- [About this task]: Search the entries below for the line containing "Task: Focus the"; from there to the end, return every line exactly and add nothing.

[Start of section]

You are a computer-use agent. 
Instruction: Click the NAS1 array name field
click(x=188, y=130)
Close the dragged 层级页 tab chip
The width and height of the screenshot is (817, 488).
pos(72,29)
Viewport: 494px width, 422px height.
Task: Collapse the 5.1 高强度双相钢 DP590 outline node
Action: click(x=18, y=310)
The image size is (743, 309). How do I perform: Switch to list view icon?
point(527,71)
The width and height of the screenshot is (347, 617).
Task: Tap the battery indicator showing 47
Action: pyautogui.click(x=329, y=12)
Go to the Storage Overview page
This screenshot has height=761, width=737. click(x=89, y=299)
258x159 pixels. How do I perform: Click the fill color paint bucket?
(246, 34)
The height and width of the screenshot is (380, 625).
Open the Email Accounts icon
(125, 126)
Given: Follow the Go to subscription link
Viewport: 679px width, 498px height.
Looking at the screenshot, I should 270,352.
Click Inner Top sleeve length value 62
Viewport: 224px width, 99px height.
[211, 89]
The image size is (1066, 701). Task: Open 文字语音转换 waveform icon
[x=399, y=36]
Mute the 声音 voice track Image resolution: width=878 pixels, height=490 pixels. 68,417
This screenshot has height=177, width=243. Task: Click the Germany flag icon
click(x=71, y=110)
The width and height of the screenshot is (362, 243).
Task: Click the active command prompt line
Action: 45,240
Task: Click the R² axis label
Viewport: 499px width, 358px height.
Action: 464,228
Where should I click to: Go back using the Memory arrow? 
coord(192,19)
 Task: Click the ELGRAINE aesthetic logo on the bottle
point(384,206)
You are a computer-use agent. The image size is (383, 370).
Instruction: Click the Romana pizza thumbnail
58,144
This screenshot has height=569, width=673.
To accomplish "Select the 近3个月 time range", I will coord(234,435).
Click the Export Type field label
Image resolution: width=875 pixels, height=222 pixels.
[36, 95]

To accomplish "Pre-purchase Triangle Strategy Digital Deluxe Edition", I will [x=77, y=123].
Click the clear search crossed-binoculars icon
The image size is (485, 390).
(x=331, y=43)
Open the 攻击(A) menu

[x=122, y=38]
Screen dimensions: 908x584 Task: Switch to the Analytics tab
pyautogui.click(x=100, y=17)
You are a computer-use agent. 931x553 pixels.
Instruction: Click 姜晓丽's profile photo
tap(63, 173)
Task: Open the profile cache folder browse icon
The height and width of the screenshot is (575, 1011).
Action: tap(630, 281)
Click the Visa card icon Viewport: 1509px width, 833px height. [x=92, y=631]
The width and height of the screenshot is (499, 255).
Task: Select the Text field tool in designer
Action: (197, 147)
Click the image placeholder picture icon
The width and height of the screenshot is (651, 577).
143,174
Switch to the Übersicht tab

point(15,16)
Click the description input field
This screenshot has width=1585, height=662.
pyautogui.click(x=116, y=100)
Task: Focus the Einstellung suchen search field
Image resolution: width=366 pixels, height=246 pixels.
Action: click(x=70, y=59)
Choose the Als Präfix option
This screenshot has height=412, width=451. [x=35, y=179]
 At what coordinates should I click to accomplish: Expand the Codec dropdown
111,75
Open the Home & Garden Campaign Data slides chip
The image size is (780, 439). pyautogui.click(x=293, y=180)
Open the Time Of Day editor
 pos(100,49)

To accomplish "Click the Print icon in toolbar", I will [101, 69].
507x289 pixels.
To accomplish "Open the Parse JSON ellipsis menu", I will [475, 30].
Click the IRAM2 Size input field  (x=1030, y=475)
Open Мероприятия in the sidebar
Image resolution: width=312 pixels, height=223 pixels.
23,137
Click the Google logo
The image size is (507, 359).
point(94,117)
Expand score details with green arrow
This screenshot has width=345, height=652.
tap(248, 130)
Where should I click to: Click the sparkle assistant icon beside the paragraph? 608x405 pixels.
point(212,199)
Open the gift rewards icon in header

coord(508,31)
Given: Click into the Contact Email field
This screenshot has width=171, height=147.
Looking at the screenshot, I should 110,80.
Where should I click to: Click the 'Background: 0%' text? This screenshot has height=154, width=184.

[End of section]

- [Answer to the exercise]:
Task: Focus the Einstellung suchen search field
Image resolution: width=366 pixels, height=246 pixels.
Action: click(x=70, y=59)
Choose the Als Präfix option
This screenshot has height=412, width=451. [x=35, y=179]
 At what coordinates should I click to accomplish: Expand the Codec dropdown
111,75
Open the Home & Garden Campaign Data slides chip
The image size is (780, 439). pyautogui.click(x=293, y=180)
Open the Time Of Day editor
 pos(100,49)

To accomplish "Click the Print icon in toolbar", I will [101, 69].
507x289 pixels.
To accomplish "Open the Parse JSON ellipsis menu", I will [475, 30].
Click the IRAM2 Size input field  (x=1030, y=475)
Open Мероприятия in the sidebar
Image resolution: width=312 pixels, height=223 pixels.
23,137
Click the Google logo
The image size is (507, 359).
point(94,117)
Expand score details with green arrow
This screenshot has width=345, height=652.
tap(248, 130)
Where should I click to: Click the sparkle assistant icon beside the paragraph? 608x405 pixels.
point(212,199)
Open the gift rewards icon in header

coord(508,31)
Given: Click into the Contact Email field
This screenshot has width=171, height=147.
Looking at the screenshot, I should 110,80.
Where should I click to: Click the 'Background: 0%' text? This screenshot has height=154, width=184.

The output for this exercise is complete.